# WHAT YOU WILL DO:
A – According to the text on difluorophosphoric acid, what is the compound's boiling point?
B – Say whether each statement agrees with the text on difluorophosphoric acid, and quote the words that decide it: (i) The acid is a colorless liquid. (ii) The acid is thermally stable. (iii) The acid is corrosive to glass.
C – Write the next part of the text on difluorophosphoric acid, picking up after its final sentence.

# GIVEN TEXT:
____
Difluorophosphoric acid
- Names: IUPAC name Difluorophosphinic acid

Identifiers
- CAS Number: 13779-41-4;
- 3D model (JSmol): Interactive image;
- ChemSpider: 55585;
- ECHA InfoCard: 100.034.005
- EC Number: 237-421-6;
- PubChem CID: 61681;
- UNII: 3QNA5YG39L;
- UN number: 1768
- CompTox Dashboard (EPA): DTXSID6065632 ;

Properties
- Chemical formula: HPO_{2}F_{2}
- Molar mass: 101.977 g·mol^{−1}
- Appearance: Colorless liquid
- Density: 1.583 g/cm^{3}
- Melting point: −96.5 °C (−141.7 °F; 176.7 K)
- Boiling point: 115.9 °C (240.6 °F; 389.0 K)

Structure
- Molecular shape: Tetrahedral at phosphorus atom
- Hazards: Occupational safety and health (OHS/OSH):
- Main hazards: Corrosive to living tissue
- Pictograms: GHS05: Corrosive
- Signal word: Danger
- Hazard statements: H314
- Precautionary statements: P260, P264, P280, P301+P330+P331, P303+P361+P353, P304+P340, P305+P351+P338, P310, P321, P363, P405, P501

= Difluorophosphoric acid =

Difluorophosphoric acid is an inorganic compound with the formula HPO2F2. It is a mobile colorless strongly fuming liquid. The acid has limited applications, in part because it is thermally and hydrolytically unstable. Difluorophosphoric acid is corrosive to glass, fabric, metals and living tissue.
____
(Stored dataset lines)
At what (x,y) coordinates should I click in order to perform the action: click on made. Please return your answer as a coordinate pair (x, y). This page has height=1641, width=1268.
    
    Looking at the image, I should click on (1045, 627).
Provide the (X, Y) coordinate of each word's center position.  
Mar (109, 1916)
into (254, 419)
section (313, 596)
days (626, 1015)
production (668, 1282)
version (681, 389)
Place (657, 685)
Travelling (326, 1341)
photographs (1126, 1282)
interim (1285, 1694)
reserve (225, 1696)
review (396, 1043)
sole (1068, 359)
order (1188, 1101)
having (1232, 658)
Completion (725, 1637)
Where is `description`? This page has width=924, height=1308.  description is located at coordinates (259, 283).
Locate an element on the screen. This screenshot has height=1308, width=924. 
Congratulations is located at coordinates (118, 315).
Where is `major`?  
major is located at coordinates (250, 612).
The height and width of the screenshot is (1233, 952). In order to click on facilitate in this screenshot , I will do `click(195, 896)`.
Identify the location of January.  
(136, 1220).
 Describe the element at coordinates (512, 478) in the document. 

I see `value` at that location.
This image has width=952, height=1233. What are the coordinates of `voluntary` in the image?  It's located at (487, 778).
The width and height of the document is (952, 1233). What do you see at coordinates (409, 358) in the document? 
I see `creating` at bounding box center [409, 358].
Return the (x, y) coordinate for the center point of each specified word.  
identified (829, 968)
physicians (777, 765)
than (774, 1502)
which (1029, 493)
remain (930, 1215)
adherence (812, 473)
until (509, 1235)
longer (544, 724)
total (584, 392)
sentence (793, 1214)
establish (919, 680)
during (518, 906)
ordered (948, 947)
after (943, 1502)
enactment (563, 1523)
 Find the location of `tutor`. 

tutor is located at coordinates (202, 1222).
____
# PER-TASK OUTPUTS:
A – 115.9 °C (240.6 °F; 389.0 K)

B –
(i) Yes: "It is a mobile colorless strongly fuming liquid."
(ii) No: "it is thermally and hydrolytically unstable"
(iii) Yes: "Difluorophosphoric acid is corrosive to glass, fabric, metals and living tissue."

C –
A method to make pure difluorphosphoric acid involves heating phosphoryl fluoride with fluorophosphoric acid and separating the product by distillation:
POF3 + H2PO3F → 2 HPO2F2
It is prepared by hydrolysis of phosphoryl fluoride:
POF3 + H2O → HPO2F2 + HF
Further hydrolysis gives fluorophosphoric acid:
HPO2F2 + H2O → H2PO3F + HF
Complete hydrolysis gives phosphoric acid:
H2PO3F + H2O → H3PO4 + HF

The salts of difluorophosphoric acid are known as difluorophosphates.